We have not paid any incentive distributions and do not expect to make incentive
distributions during 2006.

     Available Cash before Reserves for the year ended March 31, 2006 is as
follows (in thousands):


                                                                       
Net income.............................................................   $2,591
Depreciation and amortization..........................................    1,864
Cash received from direct financing leases not included in income......      129
Cash effects from sales of certain asset sales.........................       17
Effects of available  cash  generated by  investment in T&P Syngas
   not included in net income..........................................      280
Non-cash charges.......................................................      353
Maintenance capital expenditures.......................................     (219)
                                                                          ------
Available Cash before Reserves.........................................   $5,015
                                                                          ======


     We have reconciled Available Cash (a non-GAAP liquidity measure) to cash
flow from operating activities (the GAAP measure) for the three months ended
March 31, 2006 below. For the three months ended March 31, 2006, cash flows
utilized in operating activities were $2.3 million.

     NON-GAAP FINANCIAL MEASURE

     This quarterly report includes the financial measure of Available Cash,
which measure often is referred to as a "non-GAAP" measure because it is not
contemplated by or referenced in accounting principles generally accepted in the
U.S., also referred to as GAAP. The accompanying schedule provides a
reconciliation of this non-GAAP financial measure to its most directly
comparable GAAP financial. Our non-GAAP financial measure should not be
considered as an alternative to GAAP measures such as net income, operating
income, cash flow from operating activities or any other GAAP measure of
liquidity or financial performance. We believe that investors benefit from
having access to the same financial measures being utilized by management,
lenders, analysts and other market participants.

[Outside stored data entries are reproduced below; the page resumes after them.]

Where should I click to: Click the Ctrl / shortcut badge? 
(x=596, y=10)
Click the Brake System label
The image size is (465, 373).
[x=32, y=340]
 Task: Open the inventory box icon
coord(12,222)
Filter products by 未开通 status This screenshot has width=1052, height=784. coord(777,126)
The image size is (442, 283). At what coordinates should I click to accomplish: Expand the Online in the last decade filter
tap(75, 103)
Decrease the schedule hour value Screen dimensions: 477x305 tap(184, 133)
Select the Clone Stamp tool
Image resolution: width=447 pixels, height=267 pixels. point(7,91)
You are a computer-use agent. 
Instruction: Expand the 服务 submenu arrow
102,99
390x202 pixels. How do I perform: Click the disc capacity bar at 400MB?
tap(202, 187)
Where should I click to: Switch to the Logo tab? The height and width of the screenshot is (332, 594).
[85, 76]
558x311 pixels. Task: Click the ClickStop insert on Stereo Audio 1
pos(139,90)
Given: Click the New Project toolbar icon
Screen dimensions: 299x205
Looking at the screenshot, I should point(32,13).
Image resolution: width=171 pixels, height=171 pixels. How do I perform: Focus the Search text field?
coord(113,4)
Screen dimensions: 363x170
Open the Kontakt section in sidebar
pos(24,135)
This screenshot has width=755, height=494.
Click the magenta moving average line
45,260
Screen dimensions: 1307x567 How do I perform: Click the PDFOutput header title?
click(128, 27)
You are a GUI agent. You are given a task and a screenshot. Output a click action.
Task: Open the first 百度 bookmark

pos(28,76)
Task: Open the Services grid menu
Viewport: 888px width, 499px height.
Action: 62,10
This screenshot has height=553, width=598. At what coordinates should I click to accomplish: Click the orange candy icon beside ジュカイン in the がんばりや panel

     Available Cash, also referred to as discretionary cash flow, is commonly
used as a supplemental financial measure by management and by external users of
financial statements, such as investors, commercial banks, research analysts and
rating agencies, to assess: (1) the financial performance of our assets without
regard to financing methods, capital structures or historical cost basis; (2)
the ability of our assets to generate cash sufficient to pay interest cost and
support our indebtedness; (3) our operating performance and return on capital as
compared to those of other companies in the midstream energy industry, without
regard to financing and capital structure; and (4) the viability of projects and
the overall rates of return on alternative investment opportunities. Because
Available Cash excludes some, but not all, items that affect net income or loss
and because these measures may vary among other companies, the Available Cash
data presented in this Quarterly Report on Form 10-Q may not be comparable to
similarly titled measures of other companies. The GAAP measure most directly
comparable to Available Cash is net cash provided by operating activities.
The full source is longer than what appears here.